* Information
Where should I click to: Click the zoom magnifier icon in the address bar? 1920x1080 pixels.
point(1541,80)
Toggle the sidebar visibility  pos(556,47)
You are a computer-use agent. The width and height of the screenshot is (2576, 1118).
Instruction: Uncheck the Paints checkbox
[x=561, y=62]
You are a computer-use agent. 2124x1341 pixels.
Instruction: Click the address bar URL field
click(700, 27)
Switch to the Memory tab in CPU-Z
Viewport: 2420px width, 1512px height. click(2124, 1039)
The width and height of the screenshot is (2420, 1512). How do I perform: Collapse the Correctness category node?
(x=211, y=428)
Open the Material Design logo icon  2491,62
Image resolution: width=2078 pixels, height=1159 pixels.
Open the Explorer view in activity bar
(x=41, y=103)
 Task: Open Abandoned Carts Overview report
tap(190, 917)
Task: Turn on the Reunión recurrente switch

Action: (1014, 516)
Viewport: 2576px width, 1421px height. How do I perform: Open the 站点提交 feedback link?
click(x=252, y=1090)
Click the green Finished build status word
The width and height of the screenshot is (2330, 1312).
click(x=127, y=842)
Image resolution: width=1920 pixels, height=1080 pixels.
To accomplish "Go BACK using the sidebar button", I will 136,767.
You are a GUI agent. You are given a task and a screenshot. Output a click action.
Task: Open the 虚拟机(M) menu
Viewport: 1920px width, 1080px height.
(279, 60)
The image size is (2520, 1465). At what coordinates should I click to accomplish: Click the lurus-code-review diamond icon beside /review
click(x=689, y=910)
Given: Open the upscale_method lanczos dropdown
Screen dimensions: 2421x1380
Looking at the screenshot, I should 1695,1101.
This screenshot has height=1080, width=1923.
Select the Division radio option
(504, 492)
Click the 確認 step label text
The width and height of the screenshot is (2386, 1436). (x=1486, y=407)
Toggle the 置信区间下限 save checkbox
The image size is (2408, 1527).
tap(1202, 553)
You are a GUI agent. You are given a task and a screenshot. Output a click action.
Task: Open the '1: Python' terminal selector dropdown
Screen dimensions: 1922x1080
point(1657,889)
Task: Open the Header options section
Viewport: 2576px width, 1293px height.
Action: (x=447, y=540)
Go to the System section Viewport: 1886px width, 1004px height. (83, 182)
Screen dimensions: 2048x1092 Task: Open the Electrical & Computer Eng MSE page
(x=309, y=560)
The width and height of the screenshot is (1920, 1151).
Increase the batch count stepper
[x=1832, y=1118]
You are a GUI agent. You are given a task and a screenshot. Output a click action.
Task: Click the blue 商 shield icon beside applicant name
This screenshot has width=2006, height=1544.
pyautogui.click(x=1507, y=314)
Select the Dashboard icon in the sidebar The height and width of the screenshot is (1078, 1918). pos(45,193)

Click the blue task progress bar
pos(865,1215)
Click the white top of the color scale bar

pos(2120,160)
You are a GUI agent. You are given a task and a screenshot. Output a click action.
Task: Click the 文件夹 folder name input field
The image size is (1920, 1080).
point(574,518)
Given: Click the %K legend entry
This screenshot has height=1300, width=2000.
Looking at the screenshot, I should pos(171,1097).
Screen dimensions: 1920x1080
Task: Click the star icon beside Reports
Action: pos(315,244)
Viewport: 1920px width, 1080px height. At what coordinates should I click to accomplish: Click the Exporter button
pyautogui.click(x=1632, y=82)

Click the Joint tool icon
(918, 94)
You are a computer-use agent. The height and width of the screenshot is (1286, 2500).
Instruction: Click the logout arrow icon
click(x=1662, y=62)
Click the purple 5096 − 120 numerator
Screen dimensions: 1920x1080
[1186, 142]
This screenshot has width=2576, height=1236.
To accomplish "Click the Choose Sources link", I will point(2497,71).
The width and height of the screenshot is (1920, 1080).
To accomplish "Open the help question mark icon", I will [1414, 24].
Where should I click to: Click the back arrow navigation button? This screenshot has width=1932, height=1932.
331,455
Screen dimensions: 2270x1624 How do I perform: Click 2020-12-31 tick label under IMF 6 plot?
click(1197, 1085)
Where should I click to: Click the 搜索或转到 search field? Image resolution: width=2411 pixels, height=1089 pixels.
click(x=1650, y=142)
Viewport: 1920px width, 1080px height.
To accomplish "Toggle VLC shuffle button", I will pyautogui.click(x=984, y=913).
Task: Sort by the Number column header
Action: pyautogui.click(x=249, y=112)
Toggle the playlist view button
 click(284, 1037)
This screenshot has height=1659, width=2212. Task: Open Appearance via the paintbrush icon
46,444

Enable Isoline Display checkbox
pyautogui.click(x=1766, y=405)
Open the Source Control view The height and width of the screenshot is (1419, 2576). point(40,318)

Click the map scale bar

* What is needed
Search the data for "section". Copy every matching line.

* Result
Task: Open the Header options section
Go to the System section Viewport: 1886px width, 1004px height. (83, 182)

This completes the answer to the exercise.